__ASSIGNMENT__:
Provide an exact transcription of all the records.

__MATERIAL FOR THE TASK__:
================

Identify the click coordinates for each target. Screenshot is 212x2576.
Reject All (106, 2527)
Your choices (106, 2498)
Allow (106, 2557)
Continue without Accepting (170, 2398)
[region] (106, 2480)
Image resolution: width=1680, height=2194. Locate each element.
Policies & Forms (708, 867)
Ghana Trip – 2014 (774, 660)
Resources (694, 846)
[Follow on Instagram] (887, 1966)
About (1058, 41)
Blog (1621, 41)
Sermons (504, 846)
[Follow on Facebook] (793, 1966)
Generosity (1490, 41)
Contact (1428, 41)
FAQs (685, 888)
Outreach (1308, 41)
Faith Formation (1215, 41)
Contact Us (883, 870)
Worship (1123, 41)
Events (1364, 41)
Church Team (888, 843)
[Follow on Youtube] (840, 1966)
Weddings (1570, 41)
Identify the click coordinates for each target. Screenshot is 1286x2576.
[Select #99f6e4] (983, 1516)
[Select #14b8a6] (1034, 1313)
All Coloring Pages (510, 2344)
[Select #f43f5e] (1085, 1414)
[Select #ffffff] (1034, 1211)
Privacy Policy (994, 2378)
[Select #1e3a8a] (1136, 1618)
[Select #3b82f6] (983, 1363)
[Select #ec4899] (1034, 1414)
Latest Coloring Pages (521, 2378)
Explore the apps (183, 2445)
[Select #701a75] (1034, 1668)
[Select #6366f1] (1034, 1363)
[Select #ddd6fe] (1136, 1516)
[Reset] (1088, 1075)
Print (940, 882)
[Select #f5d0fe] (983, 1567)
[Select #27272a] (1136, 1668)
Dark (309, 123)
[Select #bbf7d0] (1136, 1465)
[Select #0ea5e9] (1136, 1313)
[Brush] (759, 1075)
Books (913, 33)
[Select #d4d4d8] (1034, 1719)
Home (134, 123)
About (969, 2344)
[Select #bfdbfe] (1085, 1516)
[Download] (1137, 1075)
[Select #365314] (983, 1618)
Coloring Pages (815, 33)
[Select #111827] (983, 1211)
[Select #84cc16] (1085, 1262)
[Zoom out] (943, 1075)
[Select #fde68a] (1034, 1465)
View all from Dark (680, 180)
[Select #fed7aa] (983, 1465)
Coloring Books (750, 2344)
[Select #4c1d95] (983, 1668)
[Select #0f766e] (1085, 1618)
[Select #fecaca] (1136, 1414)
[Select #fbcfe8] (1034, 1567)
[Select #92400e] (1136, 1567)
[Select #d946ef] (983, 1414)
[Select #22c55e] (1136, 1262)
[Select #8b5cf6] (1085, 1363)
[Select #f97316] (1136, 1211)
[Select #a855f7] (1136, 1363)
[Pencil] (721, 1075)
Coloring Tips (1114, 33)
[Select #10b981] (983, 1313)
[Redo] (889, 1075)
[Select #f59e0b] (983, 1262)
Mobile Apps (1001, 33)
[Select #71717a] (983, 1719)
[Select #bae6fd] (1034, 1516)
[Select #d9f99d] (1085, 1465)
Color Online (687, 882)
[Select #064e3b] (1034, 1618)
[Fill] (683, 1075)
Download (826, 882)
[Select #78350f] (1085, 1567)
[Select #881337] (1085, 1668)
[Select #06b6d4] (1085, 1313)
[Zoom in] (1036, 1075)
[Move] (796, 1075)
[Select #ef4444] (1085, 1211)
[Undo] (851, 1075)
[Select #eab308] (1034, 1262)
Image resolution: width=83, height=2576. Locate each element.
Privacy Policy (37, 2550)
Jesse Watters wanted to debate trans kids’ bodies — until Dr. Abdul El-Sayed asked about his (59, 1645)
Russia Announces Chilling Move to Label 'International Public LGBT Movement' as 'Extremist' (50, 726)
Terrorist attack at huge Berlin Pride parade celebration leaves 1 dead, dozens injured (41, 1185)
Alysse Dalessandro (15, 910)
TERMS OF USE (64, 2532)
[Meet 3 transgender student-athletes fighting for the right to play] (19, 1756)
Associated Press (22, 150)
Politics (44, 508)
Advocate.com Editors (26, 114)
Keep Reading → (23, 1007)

================

__RESULT__:
Identify the click coordinates for each target. Screenshot is 212x2576.
Reject All (106, 2527)
Your choices (106, 2498)
Allow (106, 2557)
Continue without Accepting (170, 2398)
[region] (106, 2480)
Image resolution: width=1680, height=2194. Locate each element.
Policies & Forms (708, 867)
Ghana Trip – 2014 (774, 660)
Resources (694, 846)
[Follow on Instagram] (887, 1966)
About (1058, 41)
Blog (1621, 41)
Sermons (504, 846)
[Follow on Facebook] (793, 1966)
Generosity (1490, 41)
Contact (1428, 41)
FAQs (685, 888)
Outreach (1308, 41)
Faith Formation (1215, 41)
Contact Us (883, 870)
Worship (1123, 41)
Events (1364, 41)
Church Team (888, 843)
[Follow on Youtube] (840, 1966)
Weddings (1570, 41)
Identify the click coordinates for each target. Screenshot is 1286x2576.
[Select #99f6e4] (983, 1516)
[Select #14b8a6] (1034, 1313)
All Coloring Pages (510, 2344)
[Select #f43f5e] (1085, 1414)
[Select #ffffff] (1034, 1211)
Privacy Policy (994, 2378)
[Select #1e3a8a] (1136, 1618)
[Select #3b82f6] (983, 1363)
[Select #ec4899] (1034, 1414)
Latest Coloring Pages (521, 2378)
Explore the apps (183, 2445)
[Select #701a75] (1034, 1668)
[Select #6366f1] (1034, 1363)
[Select #ddd6fe] (1136, 1516)
[Reset] (1088, 1075)
Print (940, 882)
[Select #f5d0fe] (983, 1567)
[Select #27272a] (1136, 1668)
Dark (309, 123)
[Select #bbf7d0] (1136, 1465)
[Select #0ea5e9] (1136, 1313)
[Brush] (759, 1075)
Books (913, 33)
[Select #d4d4d8] (1034, 1719)
Home (134, 123)
About (969, 2344)
[Select #bfdbfe] (1085, 1516)
[Download] (1137, 1075)
[Select #365314] (983, 1618)
Coloring Pages (815, 33)
[Select #111827] (983, 1211)
[Select #84cc16] (1085, 1262)
[Zoom out] (943, 1075)
[Select #fde68a] (1034, 1465)
View all from Dark (680, 180)
[Select #fed7aa] (983, 1465)
Coloring Books (750, 2344)
[Select #4c1d95] (983, 1668)
[Select #0f766e] (1085, 1618)
[Select #fecaca] (1136, 1414)
[Select #fbcfe8] (1034, 1567)
[Select #92400e] (1136, 1567)
[Select #d946ef] (983, 1414)
[Select #22c55e] (1136, 1262)
[Select #8b5cf6] (1085, 1363)
[Select #f97316] (1136, 1211)
[Select #a855f7] (1136, 1363)
[Pencil] (721, 1075)
Coloring Tips (1114, 33)
[Select #10b981] (983, 1313)
[Redo] (889, 1075)
[Select #f59e0b] (983, 1262)
Mobile Apps (1001, 33)
[Select #71717a] (983, 1719)
[Select #bae6fd] (1034, 1516)
[Select #d9f99d] (1085, 1465)
Color Online (687, 882)
[Select #064e3b] (1034, 1618)
[Fill] (683, 1075)
Download (826, 882)
[Select #78350f] (1085, 1567)
[Select #881337] (1085, 1668)
[Select #06b6d4] (1085, 1313)
[Zoom in] (1036, 1075)
[Move] (796, 1075)
[Select #ef4444] (1085, 1211)
[Undo] (851, 1075)
[Select #eab308] (1034, 1262)
Image resolution: width=83, height=2576. Locate each element.
Privacy Policy (37, 2550)
Jesse Watters wanted to debate trans kids’ bodies — until Dr. Abdul El-Sayed asked about his (59, 1645)
Russia Announces Chilling Move to Label 'International Public LGBT Movement' as 'Extremist' (50, 726)
Terrorist attack at huge Berlin Pride parade celebration leaves 1 dead, dozens injured (41, 1185)
Alysse Dalessandro (15, 910)
TERMS OF USE (64, 2532)
[Meet 3 transgender student-athletes fighting for the right to play] (19, 1756)
Associated Press (22, 150)
Politics (44, 508)
Advocate.com Editors (26, 114)
Keep Reading → (23, 1007)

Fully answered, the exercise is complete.